> **Exercise directions**
None of the pictures should appear; the lines from the line containing "[Menu] (22, 87)" through the last line of the listing must be repeated exactly.

> **Data provided**

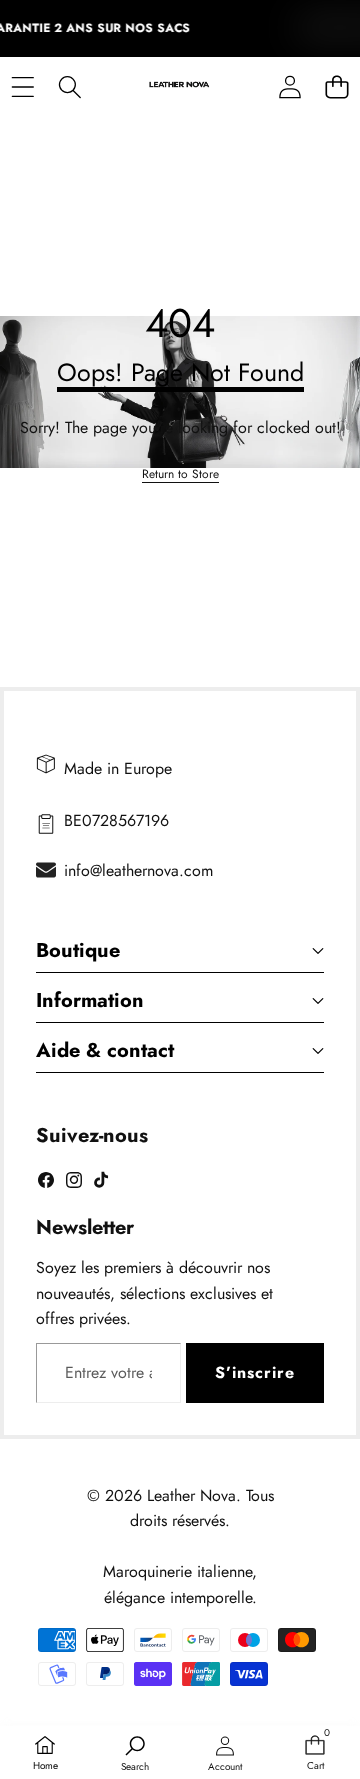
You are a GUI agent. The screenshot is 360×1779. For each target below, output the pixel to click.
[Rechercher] (69, 87)
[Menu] (22, 87)
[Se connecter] (289, 87)
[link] (180, 474)
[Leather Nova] (179, 87)
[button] (336, 87)
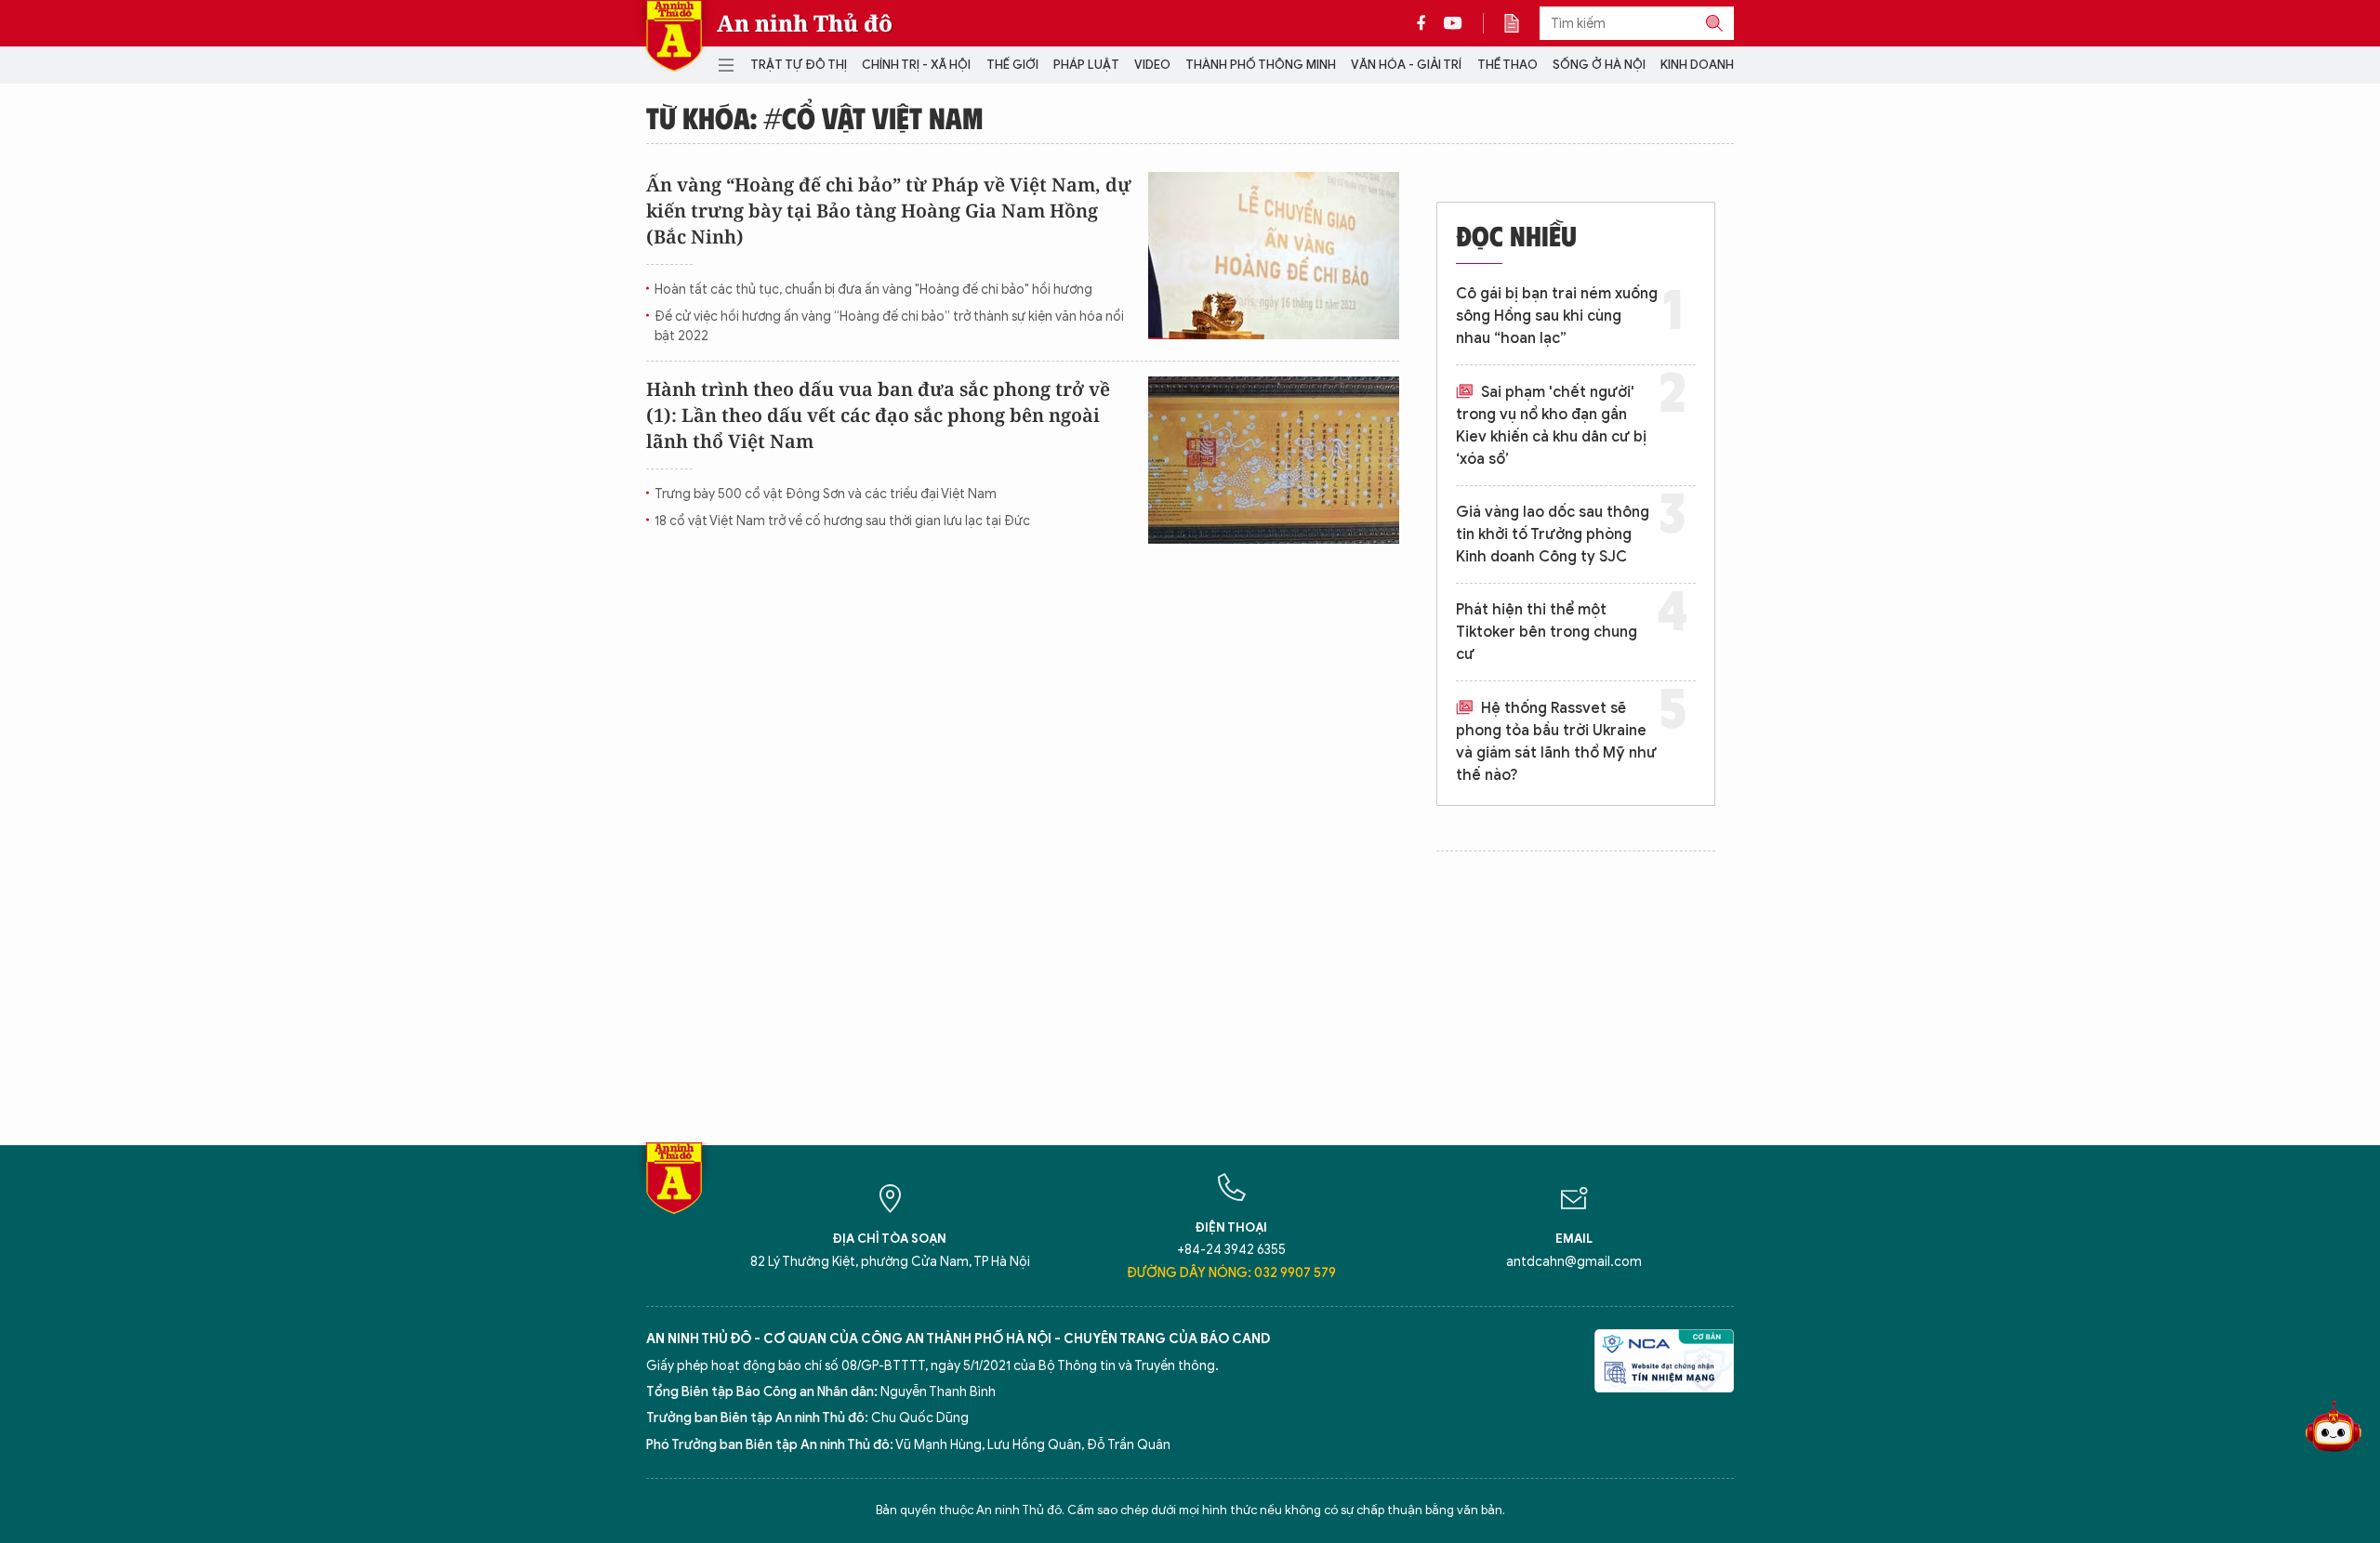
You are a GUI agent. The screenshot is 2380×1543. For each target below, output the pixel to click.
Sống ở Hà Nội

> **Finished exercise**
[Menu] (22, 87)
[Se connecter] (289, 87)
[link] (180, 474)
[Leather Nova] (179, 87)
[button] (336, 87)
You are a GUI agent. The screenshot is 2380×1543. For each target below, output the pixel to click.
Sống ở Hà Nội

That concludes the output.